We studied the effects of reactive oxygen species (ROS) on intracellular Ca2+ concentration (Ca2+]i) and their possible modulation by nitric oxide (NO) in fura-2-loaded cultured bovine tracheal epithelium. Hypoxanthine (HX) and xanthine oxidase (XO), which generate superoxide anion (O2-) and hydrogen peroxide (H2O2), dose dependently increased Ca2+]i. The increase in Ca2+]i was reduced in the presence of superoxide dismutase (SOD, 200 U/mL) and catalase (200 U/mL) by 29% and 43%, respectively. The iron chelator o-phenanthroline and the hydroxyl radical (.OH) scavenger dimethylthiourea (DMTU) more potently inhibited the response of Ca2+]i. H2O2-derived .OH generated by the Fenton reaction caused a marked Ca2+]i elevation, but exogenous H2O2 did not.
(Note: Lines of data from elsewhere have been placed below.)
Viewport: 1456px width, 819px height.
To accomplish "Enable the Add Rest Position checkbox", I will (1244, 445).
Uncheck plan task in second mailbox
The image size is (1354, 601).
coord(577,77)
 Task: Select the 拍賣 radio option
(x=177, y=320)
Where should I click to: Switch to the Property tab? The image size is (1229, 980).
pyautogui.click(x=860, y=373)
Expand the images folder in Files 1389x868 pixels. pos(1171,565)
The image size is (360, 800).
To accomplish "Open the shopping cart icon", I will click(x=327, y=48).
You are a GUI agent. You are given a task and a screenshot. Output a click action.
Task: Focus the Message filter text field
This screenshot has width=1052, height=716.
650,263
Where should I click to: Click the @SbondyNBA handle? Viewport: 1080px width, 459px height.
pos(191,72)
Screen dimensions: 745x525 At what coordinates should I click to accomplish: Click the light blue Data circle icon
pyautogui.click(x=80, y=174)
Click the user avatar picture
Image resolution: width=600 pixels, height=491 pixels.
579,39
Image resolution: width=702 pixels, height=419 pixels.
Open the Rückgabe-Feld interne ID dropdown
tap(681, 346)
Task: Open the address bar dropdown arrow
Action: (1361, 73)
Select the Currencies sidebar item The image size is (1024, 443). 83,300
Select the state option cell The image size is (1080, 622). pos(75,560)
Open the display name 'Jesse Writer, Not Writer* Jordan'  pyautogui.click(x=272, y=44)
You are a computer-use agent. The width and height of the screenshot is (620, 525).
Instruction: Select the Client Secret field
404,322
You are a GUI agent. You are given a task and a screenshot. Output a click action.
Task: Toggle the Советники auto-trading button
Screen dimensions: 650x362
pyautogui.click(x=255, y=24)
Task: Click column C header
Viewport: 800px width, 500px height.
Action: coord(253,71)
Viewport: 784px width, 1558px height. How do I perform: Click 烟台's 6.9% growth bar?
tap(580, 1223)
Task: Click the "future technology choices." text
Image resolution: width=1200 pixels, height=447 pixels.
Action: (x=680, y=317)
Sodium nitroprusside (100 microM), an NO donor, potentiated HX-XO-induced Ca2+]i rise by 50%, an effect that was abolished in the presence of SOD or DMTU. These results suggest that .OH formed by interaction of O2- and H2O2 in the presence of iron may play a major role in the HX-XO-induced disruption of airway epithelial Ca2+ homeostasis, and that NO potentiates ROS-induced Ca2+]i response, presumably by reacting with O2- and producing .OH.